Mas, acima de tudo, as mulheres. As "partes" de Wells são as que o constituem, as diversas peças de que ele é composto, mas são também as outras "partes", baixas, as que foram a outra medida da sua importância. Defensor do "amor livre", antes de esse conceito ser assumido como filosofia de vida mais ou menos da moda, Wells viveu dezenas de anos com a sua primeira mulher enquanto ia mantendo casos, mais ou menos passageiros, com as mulheres com quem ia se cruzando. Lodge retrata com mais pormenor as relações mais duradouras e as mais significativas, a começar pela relação com Rebecca West, feminista respeitada e escritora que a certa altura - já depois da morte do escritor inglês - foi considerada a mais importante autora viva.
O Wells que conhecemos neste livro é um clássico lodgiano: um intelectual tão consagrado como frustrado pelas pequenas lutas na Sociedade Fabiana a que pertencia e pela sensação de que a sua escrita não era considerada suficientemente "literária". Um escritor que acaba por procurar longe do leito conjugal a satisfação sexual, transformando o que é matéria da sua vida em matéria literária, não evitando o escândalo com a publicação de algumas das suas obras mais autobiográficas. As anedotas de índole sexual sucedem-se, assim com as conquistas. H. G. Wells, pela mão de Lodge, é uma espécie de Morris Zap (o protagonista de A Troca e de O Mundo é Pequeno) mais famoso e, convenhamos, menos acabrunhado com a sua vida sexual. As escapadelas de Wells encerram pouca ou nenhuma culpa - em sua defesa tinha a absoluta concordância entre teoria e prática. Excepto no que dizia respeito às suas mulheres: o amor livre funcionava apenas para um dos lados; o seu.

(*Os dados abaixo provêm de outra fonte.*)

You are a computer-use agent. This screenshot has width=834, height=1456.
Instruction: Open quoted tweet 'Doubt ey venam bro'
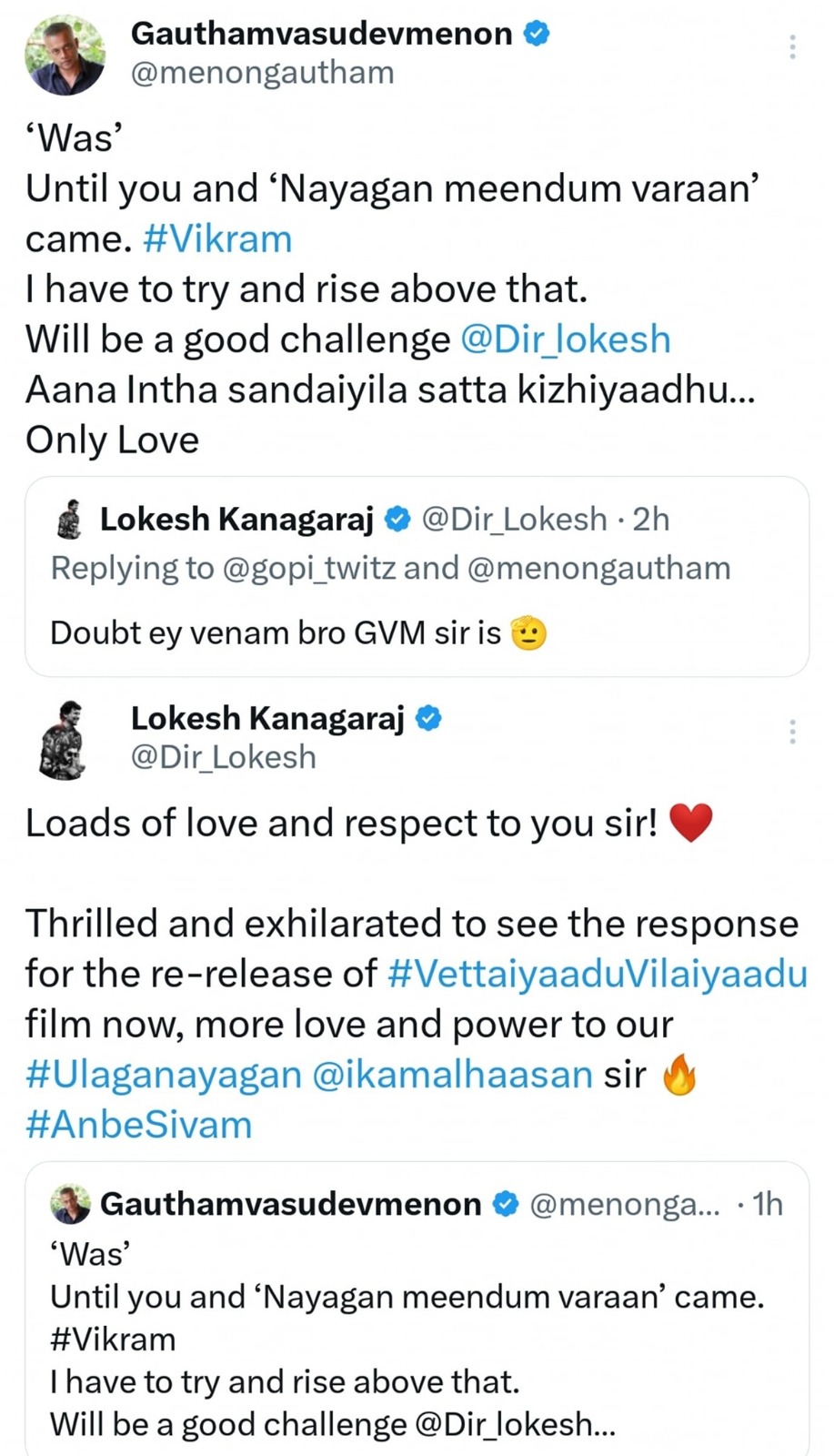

Tudo somado, as quinhentas páginas do romance passam a correr. Os diálogos podem ser inventados, as peripécias peripatéticas de Wells e das amantes também, mas não duvidemos do rigor académico de David Lodge. A técnica de Lodge é um espelho da usada por Wells nos seus romances autobiográficos: onde aquele mostra a vida criando o que não pode nunca ser conhecido, este escondia a sua vida mostrando o que deveria ser segredo recorrendo ao mecanismo da ficção. O académico David Lodge está a tornar-se especialista neste diálogo diferido entre escritores. Um prazer.